If you have any of these kinds of policies, be aware that the special coverages for libel, slander, and wrongful imprisonment require the policies to be modified to include the necessary coverage.
WHAT TO LOOK FOR
You have to flip to the section of your policy titled Personal Liability, which is Section II on a homeowner policy. Here’s is typical language found there:
COVERAGE E – Personal Liability
If a claim is made or a suit is brought against an “insured” for damages because of “bodily injury” or “property damage” caused by an “occurrence” to which this coverage applies, we will: …
You need to look up the definition of “bodily injury” in your policy to see how it is defined, but most of the time, “bodily injury” means doing physical harm to someone’s body.
You may have an endorsement (a form attached to the end of the policy that modifies the insurance agreement) that adds liability coverage for Personal Injury. If you have such an endorsement, it will say something like this:
The following definitions are added:
“Personal injury” means injury arising out of one or more of the following offenses, but only if the offense was committed during the policy period:
1. False arrest, detention or imprisonment;
2. Malicious prosecution;
3. The wrongful eviction from, wrongful entry into, or invasion of the right of private occupancy of a room, dwelling or premises that a person occupies, committed by or on behalf of its owner, landlord or lessor;
4. Oral or written publication of material that slanders or libels a person or organization or disparages a person’s or organization’s goods, products or services; or
5. Oral or written publication of material that violates a person’s right of privacy.
SECTION II . LIABILITY COVERAGES
A. Coverage E Personal Liability
The following is added to Coverage E . Personal Liability:
Personal Injury Coverage
If a claim is made or suit is brought against an “insured” for damages resulting from an offense, defined under “personal injury”, to which this coverage applies, we will:…..

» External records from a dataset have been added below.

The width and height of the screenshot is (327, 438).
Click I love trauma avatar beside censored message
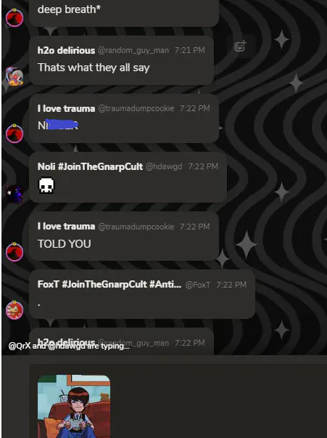[x=15, y=134]
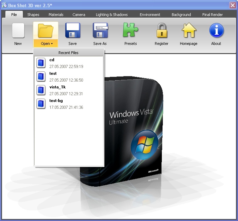
Task: Click the New blank document icon
Action: pyautogui.click(x=18, y=31)
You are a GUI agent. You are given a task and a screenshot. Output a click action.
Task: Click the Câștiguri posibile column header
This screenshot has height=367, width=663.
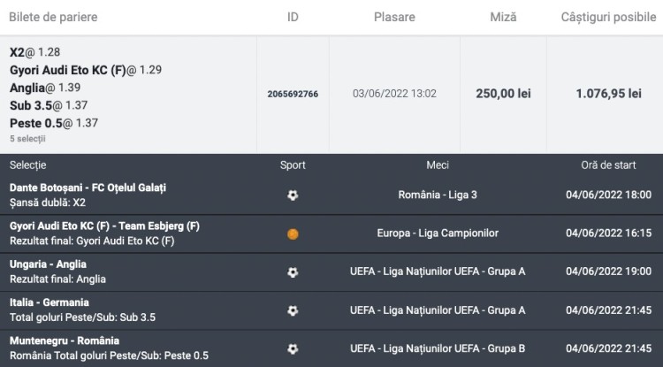pyautogui.click(x=606, y=18)
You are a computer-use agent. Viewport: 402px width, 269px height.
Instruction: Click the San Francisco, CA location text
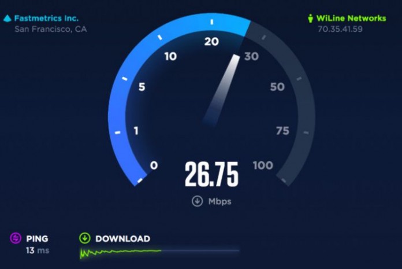(50, 29)
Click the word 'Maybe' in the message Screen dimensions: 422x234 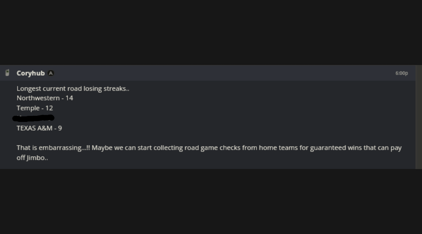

Now not every example of Personal Injury is covered by any insurance policy, and criminal charges are never covered by a liability policy. For example, if I KNOWINGLY make false statements about my watch and the manufacturer, I’m probably out of luck looking for insurance coverage.
You want this coverage. You want to know that you have some coverage for Personal Injury. And you want to have a high liability limit to pay for your blunders.
Be cautious and prudent, but carry the right insurance for those times that you screw up.